Geoffrey Woo is an American entrepreneur and venture capitalist who is the founder of Ketone-IQ, Archive, and Anti Fund, a venture capital firm he co-founded with Jake Paul. Anti Fund has assets under management of over $180 million.

==Education and early life==
Woo was born in and grew up in Los Angeles and attended Palos Verdes Peninsula High School. The minor planet 21714 Geoffreywoo is named after Woo for being a finalist in the 2006 Intel ISEF. USA Today named Woo to its All-USA High School Academic Team and Woo was recognized as a semi-finalist in the US Presidential Scholars Program in 2007. Woo graduated Stanford University with a bachelor's degree in Computer Science.

==Career==
===Glassmap===
Woo was co-founder and CEO of Glassmap, a realtime mobile location tracking application. He dropped out of Stanford's computer science graduate program with two Stanford engineers to start the company, which was funded by Y Combinator in 2011. Groupon acquired the business in January 2013.

===Ketone-IQ===
In 2014, Woo co-founded Ketone-IQ, a ketone drink company. Andreessen Horowitz led the company's seed financing round in December 2015. At the time, the company was called Nootrobox. The company was featured on Shark Tank Season 8 in 2016. Woo was named to Forbes 30 Under 30 in Consumer Technology in 2017 for this work.

===Archive===
Woo is a co-founder and chairman of Archive, a technology company that manages user-generated content and online communities for brands. In November 2021, Archive announced a $4 million seed funding round led by Stripe. In March 2022, the company secured an additional $8 million in funding through a seed extension round co-led by Tiger Global and Human Capital. This funding round elevated the company's post-money valuation to $100 million, bringing the total funding to $12 million since its inception in March 2021.

===Anti Fund===
Woo partnered with Jake Paul, an American YouTuber and professional boxer, to found Anti Fund, an early stage venture capital firm in March 2021. In August 2021, Anti Fund co-led a $30M financing in sports gambling technology firm Simplebet. In August 2024, Draftkings announced it would be acquiring Simplebet. In August 2022, Anti Fund incubated Betr, a sports gaming app that Jake Paul cofounded and where Woo is a Founding Partner and Board Director. Anti Fund subsequently participated in a $50M Series A financing round. In June 2023, Anti Fund invested in Betr's $35M Series A2. In March 2024, Betr announced a $15M round that valued the company at $375M.

In August 2022, Anti Fund invested in Anduril Industries, an American defense company specializing in autonomous systems. In 2023, Anti Fund invested in Aerodome, a public safety drone-As-first-responder technology company. Flock Safety acquired Aerodome in October 2024, in a deal TechCrunch reported was valued at more than $300 million.

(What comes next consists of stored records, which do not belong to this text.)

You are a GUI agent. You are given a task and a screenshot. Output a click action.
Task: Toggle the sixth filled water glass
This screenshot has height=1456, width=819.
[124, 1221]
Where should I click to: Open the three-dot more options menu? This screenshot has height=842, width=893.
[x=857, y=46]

In June 2024, Anti Fund incubated W, a men's personal care brand with products priced at less than $10 with retail partner Walmart. In July 2024, the Wall Street Journal reported that W has raised over $14M in venture capital funding from Shrug Capital and others including tennis star Naomi Osaka at a valuation over $150M.

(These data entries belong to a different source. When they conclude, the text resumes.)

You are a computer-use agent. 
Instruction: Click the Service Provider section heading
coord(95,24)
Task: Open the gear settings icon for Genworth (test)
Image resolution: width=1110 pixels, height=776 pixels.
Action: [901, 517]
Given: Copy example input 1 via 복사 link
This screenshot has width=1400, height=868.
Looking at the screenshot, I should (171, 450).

In December 2025, Anti Fund closed its first institutional fund, the oversubscribed $30 million Anti Fund I, bringing the firm's assets under management to more than $65 million at the time, and named Logan Paul as a general partner. In June 2026, The New York Times DealBook reported that Anti Fund had closed its first growth capital fund at $100 million, increasing the firm's assets under management to $180 million. That month, Anti Fund participated as a new investor in fusion energy company Helion Energy's $465 million Series G round, which was led by Thrive Capital and valued Helion at $15.5 billion.

==Publications and patents==
Woo has co-authored several peer-reviewed articles focusing mainly on ketones and their potential applications and benefits in human physiology and recovery. He co-authored a number of US patents including inventions relating to consumer grouping systems, mobile device location determination, and nutritional compositions related to human performance.

==Personal interests==
Woo is noted for undertaking various challenges and dietary practices, including a 7-day water-only fast, consecutive daily fitness challenges, and experimenting with different diets, including the carnivore and ketogenic diets.